Although many modern cranes include load moment indicators and rated capacity limiters, crane operators should still know how to read load charts to prepare for a safe elevator. When reading load diagrams to determine if an elevator is safe, keep the following in mind:

  • On rubber vs. boom: A crane can hold a lot more weight when on booms than on tires alone, and the load chart has several columns to illustrate this.
  • Rotation: A crane can hold more weight if the boom stays above the front of the crane for the entire lift, while the capacity is much less if the boom has to swing. Therefore, pay attention to the right column.
  • Load radius: the higher the load radius, the less weight the crane can lift. Load charts usually don’t cover every possible radius. So always refer to the next higher radius to ensure you stay within safe limits.
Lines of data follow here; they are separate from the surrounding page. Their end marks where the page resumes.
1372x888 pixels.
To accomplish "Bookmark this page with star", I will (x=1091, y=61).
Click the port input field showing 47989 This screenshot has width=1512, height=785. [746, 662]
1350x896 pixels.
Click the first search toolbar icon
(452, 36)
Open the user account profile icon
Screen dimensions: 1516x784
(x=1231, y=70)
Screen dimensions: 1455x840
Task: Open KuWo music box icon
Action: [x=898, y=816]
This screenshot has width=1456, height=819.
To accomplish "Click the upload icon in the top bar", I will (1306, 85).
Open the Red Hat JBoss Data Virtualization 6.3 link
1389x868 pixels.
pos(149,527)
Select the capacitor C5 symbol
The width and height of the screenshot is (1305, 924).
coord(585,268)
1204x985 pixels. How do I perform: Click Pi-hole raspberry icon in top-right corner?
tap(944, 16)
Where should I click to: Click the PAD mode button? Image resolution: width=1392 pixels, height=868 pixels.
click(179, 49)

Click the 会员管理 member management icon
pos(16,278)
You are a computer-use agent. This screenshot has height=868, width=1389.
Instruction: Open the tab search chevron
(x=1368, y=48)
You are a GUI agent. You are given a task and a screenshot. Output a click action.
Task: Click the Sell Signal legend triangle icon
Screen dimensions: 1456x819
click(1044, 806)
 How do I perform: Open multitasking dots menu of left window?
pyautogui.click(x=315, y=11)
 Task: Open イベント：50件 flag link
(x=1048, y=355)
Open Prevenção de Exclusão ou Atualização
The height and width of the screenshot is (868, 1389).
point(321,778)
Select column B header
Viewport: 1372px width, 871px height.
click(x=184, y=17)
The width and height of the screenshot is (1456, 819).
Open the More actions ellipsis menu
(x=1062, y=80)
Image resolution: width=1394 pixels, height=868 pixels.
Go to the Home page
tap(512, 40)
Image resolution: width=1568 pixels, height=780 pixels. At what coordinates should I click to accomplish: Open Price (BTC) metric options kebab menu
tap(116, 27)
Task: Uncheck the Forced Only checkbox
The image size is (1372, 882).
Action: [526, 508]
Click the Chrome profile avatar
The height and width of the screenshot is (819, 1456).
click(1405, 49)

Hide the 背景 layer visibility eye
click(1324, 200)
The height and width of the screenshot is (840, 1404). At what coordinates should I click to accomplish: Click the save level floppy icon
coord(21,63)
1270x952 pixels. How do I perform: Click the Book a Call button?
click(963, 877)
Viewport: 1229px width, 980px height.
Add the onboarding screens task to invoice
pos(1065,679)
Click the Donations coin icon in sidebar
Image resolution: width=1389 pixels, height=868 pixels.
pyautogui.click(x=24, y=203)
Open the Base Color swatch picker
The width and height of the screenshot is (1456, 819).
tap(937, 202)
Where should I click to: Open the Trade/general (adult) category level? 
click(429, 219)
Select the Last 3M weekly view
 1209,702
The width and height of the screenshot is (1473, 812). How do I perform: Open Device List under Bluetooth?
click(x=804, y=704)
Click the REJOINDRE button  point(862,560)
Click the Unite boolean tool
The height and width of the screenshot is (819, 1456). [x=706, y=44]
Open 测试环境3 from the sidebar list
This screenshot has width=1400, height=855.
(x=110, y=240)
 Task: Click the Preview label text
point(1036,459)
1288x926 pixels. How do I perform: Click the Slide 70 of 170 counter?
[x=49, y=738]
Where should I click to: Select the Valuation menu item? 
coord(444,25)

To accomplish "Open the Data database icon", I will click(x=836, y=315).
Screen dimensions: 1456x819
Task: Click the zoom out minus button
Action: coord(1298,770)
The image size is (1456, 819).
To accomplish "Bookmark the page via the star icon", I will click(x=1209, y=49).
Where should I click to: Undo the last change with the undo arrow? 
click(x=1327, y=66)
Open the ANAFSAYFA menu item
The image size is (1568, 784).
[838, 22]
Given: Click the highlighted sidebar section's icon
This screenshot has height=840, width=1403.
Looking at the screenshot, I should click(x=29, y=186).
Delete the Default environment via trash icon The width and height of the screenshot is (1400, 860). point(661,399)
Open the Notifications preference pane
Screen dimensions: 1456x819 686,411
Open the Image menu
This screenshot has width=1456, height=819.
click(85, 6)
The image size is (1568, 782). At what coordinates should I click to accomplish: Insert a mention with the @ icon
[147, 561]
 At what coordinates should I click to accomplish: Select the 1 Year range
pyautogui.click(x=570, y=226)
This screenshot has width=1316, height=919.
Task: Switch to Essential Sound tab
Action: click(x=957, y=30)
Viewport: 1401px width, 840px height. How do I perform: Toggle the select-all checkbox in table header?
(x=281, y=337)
Load diagrams are the primary tool for planning a safe elevator and preventing crane failure or tipping over.

10. Use proper communication and hand signals

There is a standard set of hand signals and communication protocols to facilitate the safe operation of cranes. A qualified signal person is able to effectively transmit information about the entire elevator to a crane operator, who can therefore adapt to changes in the elevator situation as soon as they occur.

By learning the standard hand signals, you can convey the following to a crane operator:

  • Which direction to go with the crane
  • When does the boom have to be swiveled and raised?
  • When does the load need to be raised and lowered?
  • When should the crane be stopped?

In addition to hand signals, radio devices are also used in crane operation to ensure constant communication.

11. Manage complex elevators

Complex elevators are all elevators that require loads of more than 80 percent of the crane capacity or more than 50 percent of the crane capacity for elevators on ships. A complex elevator plan is imperative for such a scenario as these represent the greatest risk of tipping over or equipment failure. Develop a comprehensive plan, follow it closely and monitor the situation for any necessary adjustments during the elevator.